- [YOUR TASK]: The entries below must be retyped in full. Keep every word the same.

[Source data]
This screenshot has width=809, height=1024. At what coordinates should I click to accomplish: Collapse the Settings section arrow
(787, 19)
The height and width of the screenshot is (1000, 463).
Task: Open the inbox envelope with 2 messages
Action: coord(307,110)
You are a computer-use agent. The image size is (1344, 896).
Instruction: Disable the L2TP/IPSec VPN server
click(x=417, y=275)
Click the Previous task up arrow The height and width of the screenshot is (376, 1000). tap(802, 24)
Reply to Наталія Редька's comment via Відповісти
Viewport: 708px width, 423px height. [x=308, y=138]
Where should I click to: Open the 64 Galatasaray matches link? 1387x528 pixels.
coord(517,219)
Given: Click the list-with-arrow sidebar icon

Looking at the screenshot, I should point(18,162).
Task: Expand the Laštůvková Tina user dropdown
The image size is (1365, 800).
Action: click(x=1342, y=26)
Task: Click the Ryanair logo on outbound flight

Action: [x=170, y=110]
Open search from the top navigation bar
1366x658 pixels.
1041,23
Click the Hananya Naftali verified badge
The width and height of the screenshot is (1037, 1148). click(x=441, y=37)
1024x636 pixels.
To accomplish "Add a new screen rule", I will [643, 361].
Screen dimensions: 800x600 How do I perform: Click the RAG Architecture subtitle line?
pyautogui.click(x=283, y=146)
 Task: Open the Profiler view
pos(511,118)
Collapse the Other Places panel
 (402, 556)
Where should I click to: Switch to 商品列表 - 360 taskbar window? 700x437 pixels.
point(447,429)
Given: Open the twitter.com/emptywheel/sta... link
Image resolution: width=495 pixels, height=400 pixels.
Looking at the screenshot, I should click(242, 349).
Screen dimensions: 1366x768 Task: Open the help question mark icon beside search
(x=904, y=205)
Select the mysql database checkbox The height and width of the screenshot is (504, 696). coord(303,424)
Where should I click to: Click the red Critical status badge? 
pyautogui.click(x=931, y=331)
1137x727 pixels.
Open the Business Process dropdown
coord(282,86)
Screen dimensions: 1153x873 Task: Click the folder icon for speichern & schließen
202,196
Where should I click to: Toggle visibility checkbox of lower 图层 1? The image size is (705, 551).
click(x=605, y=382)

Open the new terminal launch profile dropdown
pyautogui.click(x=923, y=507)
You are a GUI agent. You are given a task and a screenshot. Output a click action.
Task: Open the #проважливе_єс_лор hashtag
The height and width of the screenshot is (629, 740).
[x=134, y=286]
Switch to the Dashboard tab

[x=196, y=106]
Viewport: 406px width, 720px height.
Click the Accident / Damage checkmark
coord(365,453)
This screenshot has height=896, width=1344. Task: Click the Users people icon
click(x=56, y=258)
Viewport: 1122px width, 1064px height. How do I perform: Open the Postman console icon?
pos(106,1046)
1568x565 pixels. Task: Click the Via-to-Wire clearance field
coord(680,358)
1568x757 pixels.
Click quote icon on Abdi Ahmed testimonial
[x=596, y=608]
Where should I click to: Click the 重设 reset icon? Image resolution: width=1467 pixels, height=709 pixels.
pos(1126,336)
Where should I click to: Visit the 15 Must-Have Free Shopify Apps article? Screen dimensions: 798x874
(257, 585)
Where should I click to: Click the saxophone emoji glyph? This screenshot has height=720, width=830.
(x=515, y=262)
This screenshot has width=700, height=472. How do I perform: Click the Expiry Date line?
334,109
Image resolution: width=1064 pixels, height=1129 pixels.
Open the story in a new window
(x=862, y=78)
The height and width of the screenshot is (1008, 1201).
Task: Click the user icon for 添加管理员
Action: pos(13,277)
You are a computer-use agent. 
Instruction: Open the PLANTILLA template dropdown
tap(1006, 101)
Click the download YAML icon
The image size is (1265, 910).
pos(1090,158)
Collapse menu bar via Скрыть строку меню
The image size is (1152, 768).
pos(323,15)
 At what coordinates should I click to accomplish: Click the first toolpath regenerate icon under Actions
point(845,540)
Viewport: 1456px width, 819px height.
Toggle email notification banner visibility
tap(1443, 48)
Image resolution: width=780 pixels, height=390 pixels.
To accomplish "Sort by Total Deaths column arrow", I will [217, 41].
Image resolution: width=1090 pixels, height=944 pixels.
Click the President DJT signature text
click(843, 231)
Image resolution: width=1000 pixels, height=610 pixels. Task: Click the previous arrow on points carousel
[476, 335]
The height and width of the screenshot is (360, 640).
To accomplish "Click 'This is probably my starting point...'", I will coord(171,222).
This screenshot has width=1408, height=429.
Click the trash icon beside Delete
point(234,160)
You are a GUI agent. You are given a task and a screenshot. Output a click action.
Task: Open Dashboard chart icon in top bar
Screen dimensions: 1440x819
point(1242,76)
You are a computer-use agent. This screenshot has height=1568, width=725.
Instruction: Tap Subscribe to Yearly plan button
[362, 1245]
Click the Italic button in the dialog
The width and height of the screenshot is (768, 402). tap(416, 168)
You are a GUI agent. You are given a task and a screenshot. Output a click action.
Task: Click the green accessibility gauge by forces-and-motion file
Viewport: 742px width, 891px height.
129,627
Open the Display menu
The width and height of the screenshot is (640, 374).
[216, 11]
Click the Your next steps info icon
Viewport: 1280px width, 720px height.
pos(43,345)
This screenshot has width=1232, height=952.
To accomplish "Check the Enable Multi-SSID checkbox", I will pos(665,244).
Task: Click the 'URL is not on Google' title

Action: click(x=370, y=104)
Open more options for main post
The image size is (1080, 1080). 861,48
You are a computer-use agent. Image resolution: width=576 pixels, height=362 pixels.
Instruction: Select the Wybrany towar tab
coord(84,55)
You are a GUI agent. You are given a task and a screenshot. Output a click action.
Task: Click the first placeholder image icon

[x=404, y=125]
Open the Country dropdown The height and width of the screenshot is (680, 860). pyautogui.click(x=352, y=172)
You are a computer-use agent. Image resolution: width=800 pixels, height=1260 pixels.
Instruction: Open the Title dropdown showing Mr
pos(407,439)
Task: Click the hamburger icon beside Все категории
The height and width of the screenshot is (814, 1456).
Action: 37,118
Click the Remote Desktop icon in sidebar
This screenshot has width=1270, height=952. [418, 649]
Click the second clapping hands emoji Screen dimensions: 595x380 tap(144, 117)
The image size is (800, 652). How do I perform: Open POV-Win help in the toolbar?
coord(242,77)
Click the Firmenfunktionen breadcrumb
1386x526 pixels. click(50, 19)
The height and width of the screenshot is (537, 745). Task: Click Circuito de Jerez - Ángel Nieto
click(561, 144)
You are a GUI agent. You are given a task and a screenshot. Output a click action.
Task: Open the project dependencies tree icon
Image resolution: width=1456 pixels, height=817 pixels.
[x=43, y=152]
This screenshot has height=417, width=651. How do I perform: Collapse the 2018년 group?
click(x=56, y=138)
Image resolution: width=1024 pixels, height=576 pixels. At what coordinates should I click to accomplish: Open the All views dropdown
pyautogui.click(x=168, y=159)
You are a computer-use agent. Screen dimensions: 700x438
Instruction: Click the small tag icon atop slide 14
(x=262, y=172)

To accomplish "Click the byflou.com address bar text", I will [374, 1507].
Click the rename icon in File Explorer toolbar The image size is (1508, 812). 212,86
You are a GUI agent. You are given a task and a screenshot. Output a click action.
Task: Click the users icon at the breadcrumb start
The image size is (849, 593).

- [OUTPUT]:
This screenshot has width=809, height=1024. At what coordinates should I click to accomplish: Collapse the Settings section arrow
(787, 19)
The height and width of the screenshot is (1000, 463).
Task: Open the inbox envelope with 2 messages
Action: coord(307,110)
You are a computer-use agent. The image size is (1344, 896).
Instruction: Disable the L2TP/IPSec VPN server
click(x=417, y=275)
Click the Previous task up arrow The height and width of the screenshot is (376, 1000). tap(802, 24)
Reply to Наталія Редька's comment via Відповісти
Viewport: 708px width, 423px height. [x=308, y=138]
Where should I click to: Open the 64 Galatasaray matches link? 1387x528 pixels.
coord(517,219)
Given: Click the list-with-arrow sidebar icon

Looking at the screenshot, I should point(18,162).
Task: Expand the Laštůvková Tina user dropdown
The image size is (1365, 800).
Action: click(x=1342, y=26)
Task: Click the Ryanair logo on outbound flight

Action: [x=170, y=110]
Open search from the top navigation bar
1366x658 pixels.
1041,23
Click the Hananya Naftali verified badge
The width and height of the screenshot is (1037, 1148). click(x=441, y=37)
1024x636 pixels.
To accomplish "Add a new screen rule", I will [643, 361].
Screen dimensions: 800x600 How do I perform: Click the RAG Architecture subtitle line?
pyautogui.click(x=283, y=146)
 Task: Open the Profiler view
pos(511,118)
Collapse the Other Places panel
 (402, 556)
Where should I click to: Switch to 商品列表 - 360 taskbar window? 700x437 pixels.
point(447,429)
Given: Open the twitter.com/emptywheel/sta... link
Image resolution: width=495 pixels, height=400 pixels.
Looking at the screenshot, I should click(242, 349).
Screen dimensions: 1366x768 Task: Open the help question mark icon beside search
(x=904, y=205)
Select the mysql database checkbox The height and width of the screenshot is (504, 696). coord(303,424)
Where should I click to: Click the red Critical status badge? 
pyautogui.click(x=931, y=331)
1137x727 pixels.
Open the Business Process dropdown
coord(282,86)
Screen dimensions: 1153x873 Task: Click the folder icon for speichern & schließen
202,196
Where should I click to: Toggle visibility checkbox of lower 图层 1? The image size is (705, 551).
click(x=605, y=382)

Open the new terminal launch profile dropdown
pyautogui.click(x=923, y=507)
You are a GUI agent. You are given a task and a screenshot. Output a click action.
Task: Open the #проважливе_єс_лор hashtag
The height and width of the screenshot is (629, 740).
[x=134, y=286]
Switch to the Dashboard tab

[x=196, y=106]
Viewport: 406px width, 720px height.
Click the Accident / Damage checkmark
coord(365,453)
This screenshot has height=896, width=1344. Task: Click the Users people icon
click(x=56, y=258)
Viewport: 1122px width, 1064px height. How do I perform: Open the Postman console icon?
pos(106,1046)
1568x565 pixels. Task: Click the Via-to-Wire clearance field
coord(680,358)
1568x757 pixels.
Click quote icon on Abdi Ahmed testimonial
[x=596, y=608]
Where should I click to: Click the 重设 reset icon? Image resolution: width=1467 pixels, height=709 pixels.
pos(1126,336)
Where should I click to: Visit the 15 Must-Have Free Shopify Apps article? Screen dimensions: 798x874
(257, 585)
Where should I click to: Click the saxophone emoji glyph? This screenshot has height=720, width=830.
(x=515, y=262)
This screenshot has width=700, height=472. How do I perform: Click the Expiry Date line?
334,109
Image resolution: width=1064 pixels, height=1129 pixels.
Open the story in a new window
(x=862, y=78)
The height and width of the screenshot is (1008, 1201).
Task: Click the user icon for 添加管理员
Action: pos(13,277)
You are a computer-use agent. 
Instruction: Open the PLANTILLA template dropdown
tap(1006, 101)
Click the download YAML icon
The image size is (1265, 910).
pos(1090,158)
Collapse menu bar via Скрыть строку меню
The image size is (1152, 768).
pos(323,15)
 At what coordinates should I click to accomplish: Click the first toolpath regenerate icon under Actions
point(845,540)
Viewport: 1456px width, 819px height.
Toggle email notification banner visibility
tap(1443, 48)
Image resolution: width=780 pixels, height=390 pixels.
To accomplish "Sort by Total Deaths column arrow", I will [217, 41].
Image resolution: width=1090 pixels, height=944 pixels.
Click the President DJT signature text
click(843, 231)
Image resolution: width=1000 pixels, height=610 pixels. Task: Click the previous arrow on points carousel
[476, 335]
The height and width of the screenshot is (360, 640).
To accomplish "Click 'This is probably my starting point...'", I will coord(171,222).
This screenshot has width=1408, height=429.
Click the trash icon beside Delete
point(234,160)
You are a GUI agent. You are given a task and a screenshot. Output a click action.
Task: Open Dashboard chart icon in top bar
Screen dimensions: 1440x819
point(1242,76)
You are a computer-use agent. This screenshot has height=1568, width=725.
Instruction: Tap Subscribe to Yearly plan button
[362, 1245]
Click the Italic button in the dialog
The width and height of the screenshot is (768, 402). tap(416, 168)
You are a GUI agent. You are given a task and a screenshot. Output a click action.
Task: Click the green accessibility gauge by forces-and-motion file
Viewport: 742px width, 891px height.
129,627
Open the Display menu
The width and height of the screenshot is (640, 374).
[216, 11]
Click the Your next steps info icon
Viewport: 1280px width, 720px height.
pos(43,345)
This screenshot has width=1232, height=952.
To accomplish "Check the Enable Multi-SSID checkbox", I will pos(665,244).
Task: Click the 'URL is not on Google' title

Action: click(x=370, y=104)
Open more options for main post
The image size is (1080, 1080). 861,48
You are a computer-use agent. Image resolution: width=576 pixels, height=362 pixels.
Instruction: Select the Wybrany towar tab
coord(84,55)
You are a GUI agent. You are given a task and a screenshot. Output a click action.
Task: Click the first placeholder image icon

[x=404, y=125]
Open the Country dropdown The height and width of the screenshot is (680, 860). pyautogui.click(x=352, y=172)
You are a computer-use agent. Image resolution: width=800 pixels, height=1260 pixels.
Instruction: Open the Title dropdown showing Mr
pos(407,439)
Task: Click the hamburger icon beside Все категории
The height and width of the screenshot is (814, 1456).
Action: 37,118
Click the Remote Desktop icon in sidebar
This screenshot has width=1270, height=952. [418, 649]
Click the second clapping hands emoji Screen dimensions: 595x380 tap(144, 117)
The image size is (800, 652). How do I perform: Open POV-Win help in the toolbar?
coord(242,77)
Click the Firmenfunktionen breadcrumb
1386x526 pixels. click(50, 19)
The height and width of the screenshot is (537, 745). Task: Click Circuito de Jerez - Ángel Nieto
click(561, 144)
You are a GUI agent. You are given a task and a screenshot. Output a click action.
Task: Open the project dependencies tree icon
Image resolution: width=1456 pixels, height=817 pixels.
[x=43, y=152]
This screenshot has height=417, width=651. How do I perform: Collapse the 2018년 group?
click(x=56, y=138)
Image resolution: width=1024 pixels, height=576 pixels. At what coordinates should I click to accomplish: Open the All views dropdown
pyautogui.click(x=168, y=159)
You are a computer-use agent. Screen dimensions: 700x438
Instruction: Click the small tag icon atop slide 14
(x=262, y=172)

To accomplish "Click the byflou.com address bar text", I will [374, 1507].
Click the rename icon in File Explorer toolbar The image size is (1508, 812). 212,86
You are a GUI agent. You are given a task and a screenshot. Output a click action.
Task: Click the users icon at the breadcrumb start
The image size is (849, 593).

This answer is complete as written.